A second June 25 e-mail from Juror 40 to Juror 7 states: “I can’t see anything we miss’d. u? articles usent outstanding! gov & pastor (Scrushy) up s—t creek /good thing no one likes them anyway. all public officials r scum; especially this 1. pastor is reall a piece of work …they missed before, but we won’t …also, keep working on (Juror) 30… will update u on other meeting.” This letter also allegedly bears Juror 40’s signature.

The jury delivered a guilty verdict four days later on June 29.

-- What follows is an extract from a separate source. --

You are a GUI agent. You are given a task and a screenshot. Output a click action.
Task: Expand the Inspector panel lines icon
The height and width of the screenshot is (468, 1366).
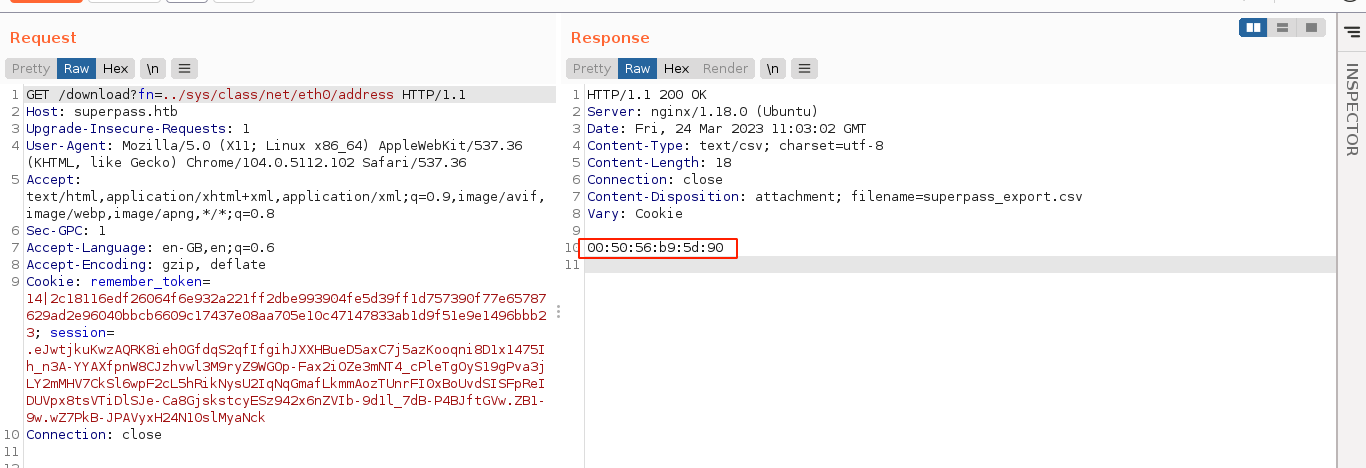(x=1352, y=32)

The defense team immediately demanded an investigation on the e-mails in 2005, but prosecutors opposed the investigation. Fuller sided with them in December and denied the defense’s motion for a new trial. That same month, however, and in February and March, the anonymous e-mail printouts just kept coming. Horrified, defense lawyers filed a motion to reconsider Fuller’s denial, but the prosecution argued against it, saying that an investigation of the jury would “dismantle the jury system,” which was “the linchpin of the federal criminal justice system.”

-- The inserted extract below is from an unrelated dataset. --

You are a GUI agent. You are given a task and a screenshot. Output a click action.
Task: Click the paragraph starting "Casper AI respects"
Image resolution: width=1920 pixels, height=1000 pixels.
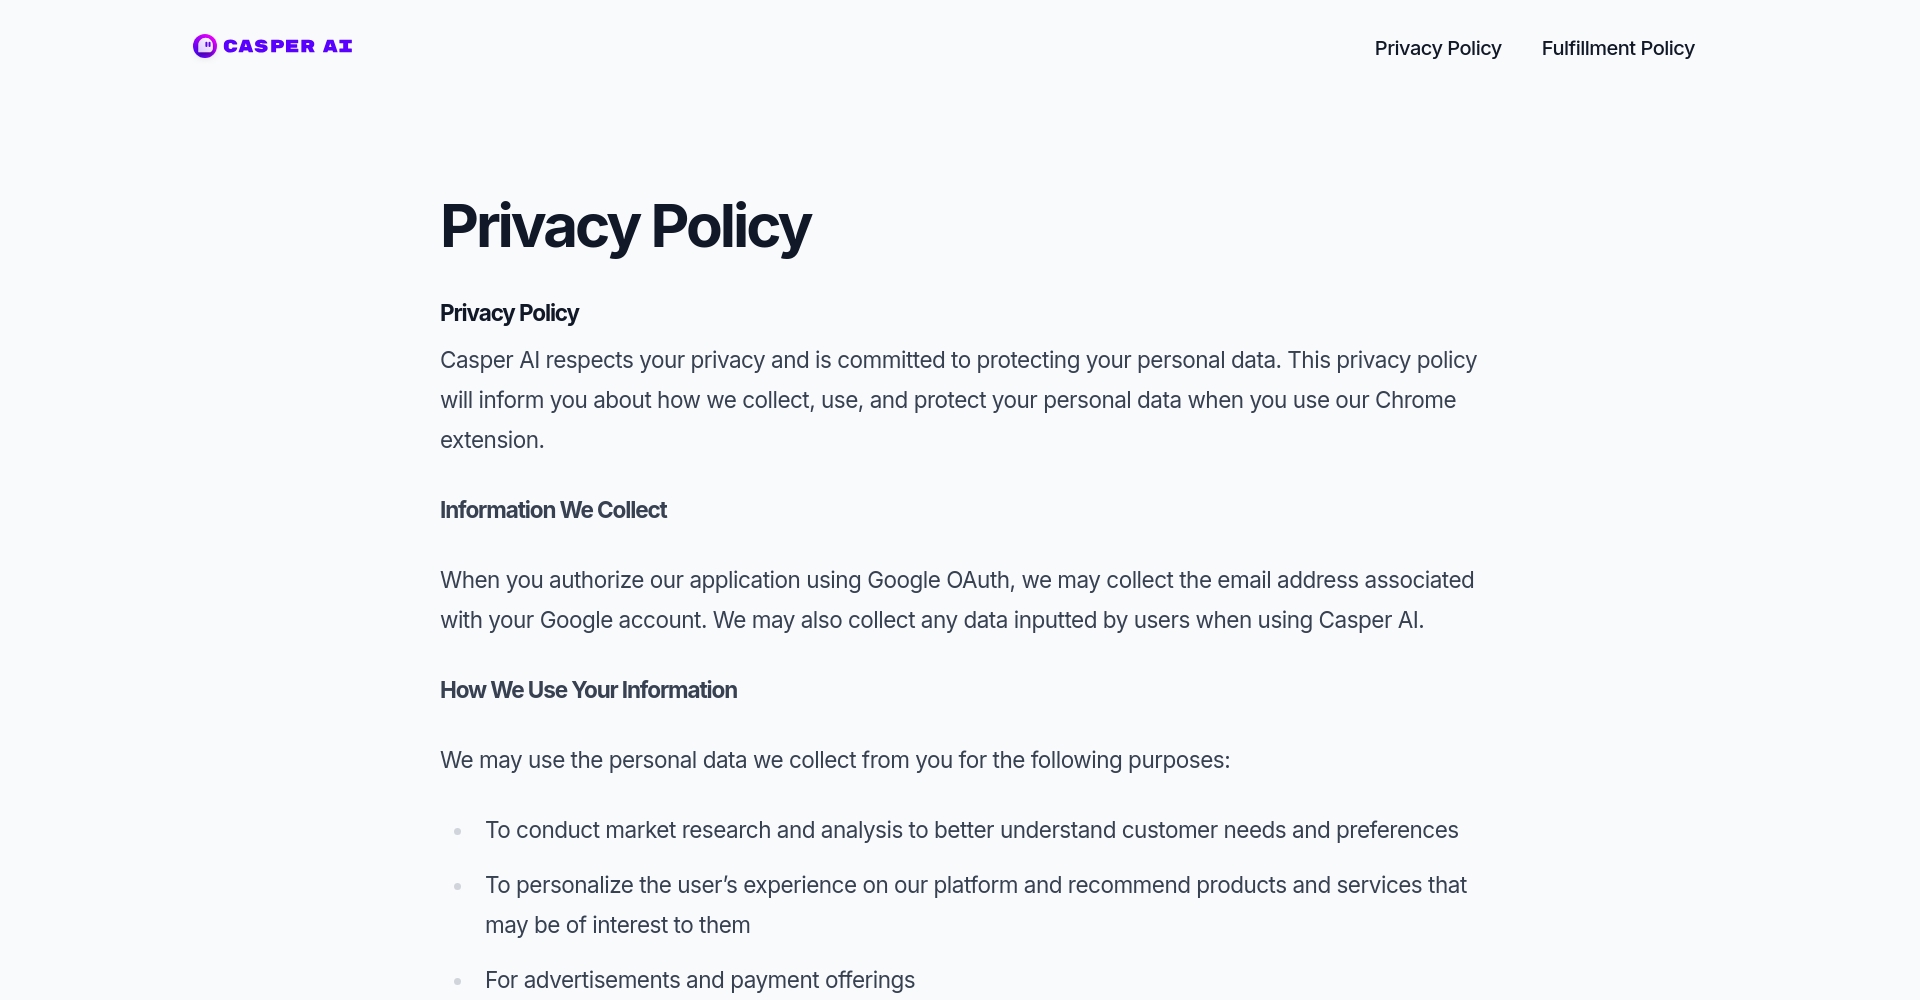[958, 400]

Fuller, a former member of the Alabama Republican Executive Committee who was investigated by a Siegelman-appointed DA for spiking a friend’s salary with an extra $70,000 in 2000, sided with prosecutors again in June. (Republican Alabama attorney Dana Jill Simpson testified before the investigating U.S. congressional committee in 2007 that she had heard a Republican higher-up say in 2005 that White House adviser Karl Rove had contacted the Public Integrity Section of the Department of Justice and would have Siegelman’s case assigned to a federal judge [Fuller] who would “hang Don Siegelman.”)

 
posted by .(JavaScript must be enabled to view this email address) on 07/30/08 at 06:10 PM. [printer version]    Share |

COMMENTS

A judge has ruled on behalf of the Judiciary Committee in the quest to get Rove and Harriett Miers to testify about the alleged DOJ witchhunt that got us to this place.

Hat tip to Talking Points Memo and Folo for pointing us to that.

posted by DonnaLadd on 07/31/08 at 10:39 AM

Good, Donna, but unless the House Judiciary Committee plans on using waterboarding or the special services or wishes of Revern Jessie "Nut-Cutting" Jackson to force a confession from Karl "Chucky" Rowe, they're wasting their time. Harriet may eventually jump ship and talk but not Karl. Surely, he going to hell with his devilment.

posted by Walt on 07/31/08 at 10:55 AM

A judge has ruled on behalf of the Judiciary Committee in the quest to get Rove and Harriett Miers to testify about the alleged DOJ witchhunt that got us to this place.


Great! A federal judge that follows the Constitution.

And a Bush appointee at that. Amazing. I'll bet he didn't see that coming.